**TASK STATEMENT**
Lines from the one containing "The width and height of the screenshot is (1581, 846)." through the end of the data are to be returned exactly, and no others.

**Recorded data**
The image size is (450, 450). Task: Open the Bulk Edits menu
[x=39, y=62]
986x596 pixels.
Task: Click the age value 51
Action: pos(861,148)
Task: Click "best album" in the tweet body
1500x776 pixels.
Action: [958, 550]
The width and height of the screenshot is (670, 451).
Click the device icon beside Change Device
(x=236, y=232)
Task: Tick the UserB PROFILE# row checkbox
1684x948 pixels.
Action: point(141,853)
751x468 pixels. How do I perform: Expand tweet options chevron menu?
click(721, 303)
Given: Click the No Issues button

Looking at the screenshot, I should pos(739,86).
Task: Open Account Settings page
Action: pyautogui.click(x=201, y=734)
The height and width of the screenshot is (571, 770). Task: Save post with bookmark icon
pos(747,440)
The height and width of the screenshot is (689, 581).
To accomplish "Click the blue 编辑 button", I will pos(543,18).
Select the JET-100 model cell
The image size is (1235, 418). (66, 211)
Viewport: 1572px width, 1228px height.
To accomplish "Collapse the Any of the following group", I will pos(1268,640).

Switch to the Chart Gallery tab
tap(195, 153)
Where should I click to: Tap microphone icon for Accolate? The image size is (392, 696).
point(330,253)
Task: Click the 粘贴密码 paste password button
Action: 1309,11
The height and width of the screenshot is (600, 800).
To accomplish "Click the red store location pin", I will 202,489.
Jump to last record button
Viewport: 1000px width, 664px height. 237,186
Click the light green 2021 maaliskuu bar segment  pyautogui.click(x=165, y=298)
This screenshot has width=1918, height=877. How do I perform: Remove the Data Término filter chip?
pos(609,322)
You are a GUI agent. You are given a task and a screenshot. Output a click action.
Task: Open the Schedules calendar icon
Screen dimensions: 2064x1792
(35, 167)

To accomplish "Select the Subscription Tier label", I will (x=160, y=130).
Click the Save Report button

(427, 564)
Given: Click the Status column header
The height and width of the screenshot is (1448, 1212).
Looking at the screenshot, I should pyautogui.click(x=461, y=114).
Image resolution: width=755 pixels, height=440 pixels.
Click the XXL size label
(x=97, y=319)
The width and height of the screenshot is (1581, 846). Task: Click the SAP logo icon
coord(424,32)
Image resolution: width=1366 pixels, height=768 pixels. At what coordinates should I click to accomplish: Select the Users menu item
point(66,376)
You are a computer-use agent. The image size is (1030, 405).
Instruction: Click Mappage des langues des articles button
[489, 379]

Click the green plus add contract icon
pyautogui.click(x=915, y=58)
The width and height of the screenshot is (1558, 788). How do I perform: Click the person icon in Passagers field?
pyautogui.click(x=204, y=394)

**RESPONSE TO THIS EXERCISE**
The width and height of the screenshot is (1581, 846). Task: Click the SAP logo icon
coord(424,32)
Image resolution: width=1366 pixels, height=768 pixels. At what coordinates should I click to accomplish: Select the Users menu item
point(66,376)
You are a computer-use agent. The image size is (1030, 405).
Instruction: Click Mappage des langues des articles button
[489, 379]

Click the green plus add contract icon
pyautogui.click(x=915, y=58)
The width and height of the screenshot is (1558, 788). How do I perform: Click the person icon in Passagers field?
pyautogui.click(x=204, y=394)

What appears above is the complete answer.